I made a simple high level example:
query = "How do I sell my shirt?"
texts = [
"You can sell your shirt by going to the sell page and clicking the sell button.",
"Ketchup is a condiment that is made from tomatoes.",
"You can sell your apple in the store.",
"How you can sell your clothes online."
]
pairs = [[query, text] for text in texts]
# Transformers:
[{'index': 0, 'score': 0.9871538},
{'index': 3, 'score': 0.60760754},
{'index': 2, 'score': 0.0041681635},
{'index': 1, 'score': 2.5670563e-05}]
# TEI:
[{'index': 0, 'score': 0.9993761},
{'index': 3, 'score': 0.29017562},
{'index': 2, 'score': 0.0047737225},
{'index': 1, 'score': 1.2219076e-05}]
Model
The model that i'm running: https://huggingface.co/tomaarsen/reranker-ModernBERT-large-gooaq-bce
{
"model_id": "../models/toma-reranker",
"model_sha": null,
"model_dtype": "float16",
"model_type": {
"reranker": {
"id2label": {
"0": "LABEL_0"
},
"label2id": {
"LABEL_0": 0
}
}
},
"max_concurrent_requests": 512,
"max_input_length": 8192,
"max_batch_tokens": 16384,
"max_batch_requests": null,
"max_client_batch_size": 32,
"auto_truncate": false,
"tokenization_workers": 32,
"version": "1.7.0",
"sha": null,
"docker_label": null
}
Information
- Docker
- The CLI directly
Tasks
- An officially supported command
- My own modifications
Reproduction
Steps to reproduce:
Transformers version - 4.51.3
TEI - Latest main branch
Python - 3.11.7
- Download Modernbert reranker model
- Run
CrossEncoder
model from Transformers with the above model (float32) - Build and run Dockerfile-cuda from TEI (no flash attention so we only run ModernBert)
- Execute both on the example:
query = "How do I sell my shirt?"
texts = [
"You can sell your shirt by going to the sell page and clicking the sell button.",
"Ketchup is a condiment that is made from tomatoes.",
"You can sell your apple in the store.",
"How you can sell your clothes online."
]
pairs = [[query, text] for text in texts]

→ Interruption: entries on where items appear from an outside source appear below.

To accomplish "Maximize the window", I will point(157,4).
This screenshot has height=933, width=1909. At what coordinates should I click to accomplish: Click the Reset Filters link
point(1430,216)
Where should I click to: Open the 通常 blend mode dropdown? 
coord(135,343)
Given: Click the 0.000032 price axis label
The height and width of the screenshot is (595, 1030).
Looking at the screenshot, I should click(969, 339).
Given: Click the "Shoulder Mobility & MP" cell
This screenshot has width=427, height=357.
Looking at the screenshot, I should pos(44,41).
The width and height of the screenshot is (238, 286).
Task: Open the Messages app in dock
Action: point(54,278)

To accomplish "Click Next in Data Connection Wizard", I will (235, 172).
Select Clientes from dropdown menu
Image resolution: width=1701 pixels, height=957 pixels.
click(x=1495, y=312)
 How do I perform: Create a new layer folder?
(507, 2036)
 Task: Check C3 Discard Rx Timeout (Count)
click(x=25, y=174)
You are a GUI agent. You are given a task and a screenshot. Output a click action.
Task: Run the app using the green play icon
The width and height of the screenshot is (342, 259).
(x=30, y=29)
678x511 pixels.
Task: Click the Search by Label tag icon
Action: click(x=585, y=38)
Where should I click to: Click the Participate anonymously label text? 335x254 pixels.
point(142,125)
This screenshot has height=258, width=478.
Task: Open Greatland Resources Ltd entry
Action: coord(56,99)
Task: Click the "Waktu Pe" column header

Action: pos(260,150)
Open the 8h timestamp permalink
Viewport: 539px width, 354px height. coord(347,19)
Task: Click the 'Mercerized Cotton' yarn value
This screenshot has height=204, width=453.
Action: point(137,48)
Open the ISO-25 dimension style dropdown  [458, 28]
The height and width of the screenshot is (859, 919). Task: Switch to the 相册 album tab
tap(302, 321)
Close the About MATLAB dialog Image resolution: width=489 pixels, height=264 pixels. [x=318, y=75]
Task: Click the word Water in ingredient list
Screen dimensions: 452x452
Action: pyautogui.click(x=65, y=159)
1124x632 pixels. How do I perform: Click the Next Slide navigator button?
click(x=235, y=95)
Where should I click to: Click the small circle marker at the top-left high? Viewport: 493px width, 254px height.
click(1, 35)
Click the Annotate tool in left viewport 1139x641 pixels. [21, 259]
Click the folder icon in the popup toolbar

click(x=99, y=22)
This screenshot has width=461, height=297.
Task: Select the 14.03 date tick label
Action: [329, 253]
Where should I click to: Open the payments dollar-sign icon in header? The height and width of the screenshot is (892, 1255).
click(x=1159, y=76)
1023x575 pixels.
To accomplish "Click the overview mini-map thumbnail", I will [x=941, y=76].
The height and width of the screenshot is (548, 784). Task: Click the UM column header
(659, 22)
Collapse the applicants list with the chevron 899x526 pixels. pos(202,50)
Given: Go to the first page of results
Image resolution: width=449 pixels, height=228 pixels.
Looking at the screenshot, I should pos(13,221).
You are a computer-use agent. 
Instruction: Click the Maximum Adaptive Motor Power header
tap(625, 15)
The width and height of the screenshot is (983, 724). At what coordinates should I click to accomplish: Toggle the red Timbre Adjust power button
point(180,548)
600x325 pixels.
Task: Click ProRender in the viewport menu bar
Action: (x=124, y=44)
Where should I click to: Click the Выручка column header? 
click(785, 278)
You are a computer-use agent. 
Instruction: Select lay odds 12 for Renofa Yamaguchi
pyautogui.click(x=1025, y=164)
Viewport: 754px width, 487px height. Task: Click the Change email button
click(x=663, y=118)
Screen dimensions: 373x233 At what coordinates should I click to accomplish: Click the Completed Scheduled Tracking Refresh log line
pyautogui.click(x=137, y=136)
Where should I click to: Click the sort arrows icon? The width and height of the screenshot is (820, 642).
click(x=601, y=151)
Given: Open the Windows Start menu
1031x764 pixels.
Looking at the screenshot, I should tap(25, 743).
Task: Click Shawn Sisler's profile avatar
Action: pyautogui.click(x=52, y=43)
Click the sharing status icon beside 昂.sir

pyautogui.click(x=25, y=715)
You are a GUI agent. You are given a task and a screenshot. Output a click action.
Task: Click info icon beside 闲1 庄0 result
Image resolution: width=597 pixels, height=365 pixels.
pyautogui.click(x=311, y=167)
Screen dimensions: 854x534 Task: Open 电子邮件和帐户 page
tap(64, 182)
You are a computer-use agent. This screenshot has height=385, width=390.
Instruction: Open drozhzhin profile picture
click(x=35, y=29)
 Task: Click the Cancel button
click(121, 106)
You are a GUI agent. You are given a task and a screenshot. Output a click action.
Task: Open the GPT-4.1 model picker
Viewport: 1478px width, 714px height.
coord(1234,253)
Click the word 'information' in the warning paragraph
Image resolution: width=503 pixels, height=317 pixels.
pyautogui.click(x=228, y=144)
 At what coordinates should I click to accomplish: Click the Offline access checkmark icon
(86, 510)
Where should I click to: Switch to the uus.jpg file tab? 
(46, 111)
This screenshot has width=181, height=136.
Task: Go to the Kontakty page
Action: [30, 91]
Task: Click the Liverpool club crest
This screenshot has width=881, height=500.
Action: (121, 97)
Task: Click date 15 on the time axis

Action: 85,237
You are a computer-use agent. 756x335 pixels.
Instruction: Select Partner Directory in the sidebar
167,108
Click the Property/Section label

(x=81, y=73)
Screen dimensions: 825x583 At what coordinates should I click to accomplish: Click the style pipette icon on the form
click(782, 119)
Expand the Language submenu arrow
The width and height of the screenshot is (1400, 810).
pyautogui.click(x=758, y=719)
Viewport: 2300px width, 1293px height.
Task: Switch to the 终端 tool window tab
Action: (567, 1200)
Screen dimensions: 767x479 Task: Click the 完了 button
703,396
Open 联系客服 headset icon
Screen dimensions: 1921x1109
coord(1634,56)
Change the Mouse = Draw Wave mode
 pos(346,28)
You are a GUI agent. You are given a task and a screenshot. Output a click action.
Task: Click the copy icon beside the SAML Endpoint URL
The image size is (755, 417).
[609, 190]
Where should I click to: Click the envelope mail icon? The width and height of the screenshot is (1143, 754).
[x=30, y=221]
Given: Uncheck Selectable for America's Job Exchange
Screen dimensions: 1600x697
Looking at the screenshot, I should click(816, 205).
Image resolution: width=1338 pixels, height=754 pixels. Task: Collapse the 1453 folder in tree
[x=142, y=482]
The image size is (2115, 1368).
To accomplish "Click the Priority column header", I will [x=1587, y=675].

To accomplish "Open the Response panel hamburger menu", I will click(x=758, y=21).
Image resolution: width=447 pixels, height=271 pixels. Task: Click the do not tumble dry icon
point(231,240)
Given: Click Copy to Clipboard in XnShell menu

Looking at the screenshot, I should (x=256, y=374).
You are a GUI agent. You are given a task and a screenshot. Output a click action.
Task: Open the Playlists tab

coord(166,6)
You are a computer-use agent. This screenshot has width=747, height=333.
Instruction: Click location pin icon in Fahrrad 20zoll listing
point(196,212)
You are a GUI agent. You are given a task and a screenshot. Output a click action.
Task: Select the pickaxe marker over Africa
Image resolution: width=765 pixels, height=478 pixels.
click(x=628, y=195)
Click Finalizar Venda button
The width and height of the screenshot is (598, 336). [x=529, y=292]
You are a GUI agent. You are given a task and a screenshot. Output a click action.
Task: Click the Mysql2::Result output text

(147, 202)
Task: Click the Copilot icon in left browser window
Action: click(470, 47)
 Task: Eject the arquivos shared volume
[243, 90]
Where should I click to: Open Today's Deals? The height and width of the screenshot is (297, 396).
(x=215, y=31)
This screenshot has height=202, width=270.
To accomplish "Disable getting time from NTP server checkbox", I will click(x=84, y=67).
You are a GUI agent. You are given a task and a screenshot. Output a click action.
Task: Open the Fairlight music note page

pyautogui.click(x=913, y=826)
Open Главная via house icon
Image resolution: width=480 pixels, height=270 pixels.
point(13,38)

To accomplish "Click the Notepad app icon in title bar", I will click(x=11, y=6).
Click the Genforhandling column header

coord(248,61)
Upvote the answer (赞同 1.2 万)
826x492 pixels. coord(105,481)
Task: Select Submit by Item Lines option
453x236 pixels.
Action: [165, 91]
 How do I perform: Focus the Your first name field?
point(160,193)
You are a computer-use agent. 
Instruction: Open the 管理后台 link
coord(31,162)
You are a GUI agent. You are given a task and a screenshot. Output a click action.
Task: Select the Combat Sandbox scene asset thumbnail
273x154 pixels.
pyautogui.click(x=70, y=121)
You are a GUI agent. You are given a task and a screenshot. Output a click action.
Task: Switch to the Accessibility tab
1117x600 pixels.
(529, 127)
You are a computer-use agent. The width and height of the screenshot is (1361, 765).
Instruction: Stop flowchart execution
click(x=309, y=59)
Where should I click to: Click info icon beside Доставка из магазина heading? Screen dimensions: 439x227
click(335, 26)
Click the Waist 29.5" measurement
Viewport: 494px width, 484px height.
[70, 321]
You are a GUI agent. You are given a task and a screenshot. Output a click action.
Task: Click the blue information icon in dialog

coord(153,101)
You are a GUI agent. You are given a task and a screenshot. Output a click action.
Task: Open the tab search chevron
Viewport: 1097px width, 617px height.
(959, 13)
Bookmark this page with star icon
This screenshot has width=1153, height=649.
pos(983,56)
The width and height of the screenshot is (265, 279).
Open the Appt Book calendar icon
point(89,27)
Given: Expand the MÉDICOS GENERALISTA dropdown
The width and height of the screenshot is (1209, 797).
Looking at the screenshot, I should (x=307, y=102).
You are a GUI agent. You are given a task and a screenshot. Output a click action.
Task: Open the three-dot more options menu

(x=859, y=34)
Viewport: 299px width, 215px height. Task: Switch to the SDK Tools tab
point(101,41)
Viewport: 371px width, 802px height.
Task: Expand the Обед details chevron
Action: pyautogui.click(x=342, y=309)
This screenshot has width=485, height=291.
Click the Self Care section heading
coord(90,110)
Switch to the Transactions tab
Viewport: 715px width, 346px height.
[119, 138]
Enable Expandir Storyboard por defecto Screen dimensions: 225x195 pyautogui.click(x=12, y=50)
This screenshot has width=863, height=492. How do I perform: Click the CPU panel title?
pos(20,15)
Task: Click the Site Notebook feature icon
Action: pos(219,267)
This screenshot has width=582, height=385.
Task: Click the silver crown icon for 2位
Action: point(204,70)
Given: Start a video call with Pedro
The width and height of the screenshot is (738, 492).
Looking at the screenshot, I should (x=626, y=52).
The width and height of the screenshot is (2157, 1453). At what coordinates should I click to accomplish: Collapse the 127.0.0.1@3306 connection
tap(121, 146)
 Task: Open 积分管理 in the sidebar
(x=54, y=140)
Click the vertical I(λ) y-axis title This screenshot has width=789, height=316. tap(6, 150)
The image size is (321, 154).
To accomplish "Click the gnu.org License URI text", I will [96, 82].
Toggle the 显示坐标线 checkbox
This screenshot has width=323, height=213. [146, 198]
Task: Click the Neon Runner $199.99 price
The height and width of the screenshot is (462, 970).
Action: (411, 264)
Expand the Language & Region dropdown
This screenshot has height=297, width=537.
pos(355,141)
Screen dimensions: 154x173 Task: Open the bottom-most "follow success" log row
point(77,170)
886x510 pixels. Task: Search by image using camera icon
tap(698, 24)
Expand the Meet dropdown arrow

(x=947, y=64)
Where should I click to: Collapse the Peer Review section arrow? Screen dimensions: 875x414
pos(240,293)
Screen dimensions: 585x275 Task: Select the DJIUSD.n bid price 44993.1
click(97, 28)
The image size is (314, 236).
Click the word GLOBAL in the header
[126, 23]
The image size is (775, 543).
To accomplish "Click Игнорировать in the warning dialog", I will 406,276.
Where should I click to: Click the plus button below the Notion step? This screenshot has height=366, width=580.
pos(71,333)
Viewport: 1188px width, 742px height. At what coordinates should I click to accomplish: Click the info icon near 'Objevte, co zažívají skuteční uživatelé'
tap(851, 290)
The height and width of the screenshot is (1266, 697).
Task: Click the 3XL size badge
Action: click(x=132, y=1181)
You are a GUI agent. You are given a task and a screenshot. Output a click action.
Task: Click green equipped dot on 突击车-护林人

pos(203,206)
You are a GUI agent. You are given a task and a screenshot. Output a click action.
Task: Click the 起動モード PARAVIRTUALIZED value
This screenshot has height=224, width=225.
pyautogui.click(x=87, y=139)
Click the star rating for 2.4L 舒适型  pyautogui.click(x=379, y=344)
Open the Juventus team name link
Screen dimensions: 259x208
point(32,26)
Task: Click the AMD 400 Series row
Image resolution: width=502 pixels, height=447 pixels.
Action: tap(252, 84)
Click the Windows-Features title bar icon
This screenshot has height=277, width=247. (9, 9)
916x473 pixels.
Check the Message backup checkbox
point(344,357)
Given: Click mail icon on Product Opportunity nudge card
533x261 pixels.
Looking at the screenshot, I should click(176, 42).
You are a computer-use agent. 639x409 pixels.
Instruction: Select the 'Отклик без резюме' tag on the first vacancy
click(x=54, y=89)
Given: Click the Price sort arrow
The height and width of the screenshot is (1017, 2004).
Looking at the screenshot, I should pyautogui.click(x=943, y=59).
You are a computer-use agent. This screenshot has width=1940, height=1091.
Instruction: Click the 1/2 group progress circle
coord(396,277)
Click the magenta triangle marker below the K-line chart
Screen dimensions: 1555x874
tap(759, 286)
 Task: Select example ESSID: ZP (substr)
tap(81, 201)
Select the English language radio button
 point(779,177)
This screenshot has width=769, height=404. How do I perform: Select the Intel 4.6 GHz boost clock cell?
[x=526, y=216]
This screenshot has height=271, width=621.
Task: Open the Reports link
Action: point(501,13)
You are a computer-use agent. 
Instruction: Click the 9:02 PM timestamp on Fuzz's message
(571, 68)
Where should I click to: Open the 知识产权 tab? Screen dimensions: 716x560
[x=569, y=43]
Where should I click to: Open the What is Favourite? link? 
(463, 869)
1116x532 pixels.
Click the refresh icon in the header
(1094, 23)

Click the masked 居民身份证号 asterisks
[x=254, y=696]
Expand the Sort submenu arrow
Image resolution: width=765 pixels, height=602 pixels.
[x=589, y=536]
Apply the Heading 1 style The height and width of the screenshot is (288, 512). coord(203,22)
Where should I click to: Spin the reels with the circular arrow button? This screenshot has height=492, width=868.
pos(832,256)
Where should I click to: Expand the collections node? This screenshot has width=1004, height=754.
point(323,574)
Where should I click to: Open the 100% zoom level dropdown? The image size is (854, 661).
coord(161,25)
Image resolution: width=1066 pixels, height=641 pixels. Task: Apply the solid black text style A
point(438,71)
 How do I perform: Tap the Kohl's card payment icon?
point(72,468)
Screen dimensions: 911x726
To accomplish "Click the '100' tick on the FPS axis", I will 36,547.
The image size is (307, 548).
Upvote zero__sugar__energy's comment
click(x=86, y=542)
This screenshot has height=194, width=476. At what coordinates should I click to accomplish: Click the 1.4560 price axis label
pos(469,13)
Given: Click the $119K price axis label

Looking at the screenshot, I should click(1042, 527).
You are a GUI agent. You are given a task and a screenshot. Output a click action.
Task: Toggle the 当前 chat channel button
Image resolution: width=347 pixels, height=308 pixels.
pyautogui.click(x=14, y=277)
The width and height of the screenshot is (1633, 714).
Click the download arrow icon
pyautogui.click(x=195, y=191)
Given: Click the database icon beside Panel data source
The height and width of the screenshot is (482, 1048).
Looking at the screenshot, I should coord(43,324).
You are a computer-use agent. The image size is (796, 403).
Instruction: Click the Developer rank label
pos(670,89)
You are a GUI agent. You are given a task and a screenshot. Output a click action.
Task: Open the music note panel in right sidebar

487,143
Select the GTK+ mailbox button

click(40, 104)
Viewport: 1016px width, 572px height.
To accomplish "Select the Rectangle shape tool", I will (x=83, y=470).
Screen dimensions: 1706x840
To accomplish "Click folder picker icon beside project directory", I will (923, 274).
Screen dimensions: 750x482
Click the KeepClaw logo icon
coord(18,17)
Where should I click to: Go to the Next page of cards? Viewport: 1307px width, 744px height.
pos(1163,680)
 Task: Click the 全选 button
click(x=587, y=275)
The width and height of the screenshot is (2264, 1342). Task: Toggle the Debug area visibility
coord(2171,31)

- Sort transformer results so we can compare with TEI
transformers_sorted = sorted(
({"index": i, "score": score} for i, score in enumerate(response)),
key=lambda x: x["score"],
reverse=True
)
- Observe results:
Transformers:
[{'index': 0, 'score': 0.9871538},
{'index': 3, 'score': 0.60760754},
{'index': 2, 'score': 0.0041681635},
{'index': 1, 'score': 2.5670563e-05}]
TEI:
[{'index': 0, 'score': 0.9993761},
{'index': 3, 'score': 0.29017562},
{'index': 2, 'score': 0.0047737225},
{'index': 1, 'score': 1.2219076e-05}]
Expected behavior
The results from Transformers and TEI to be similar.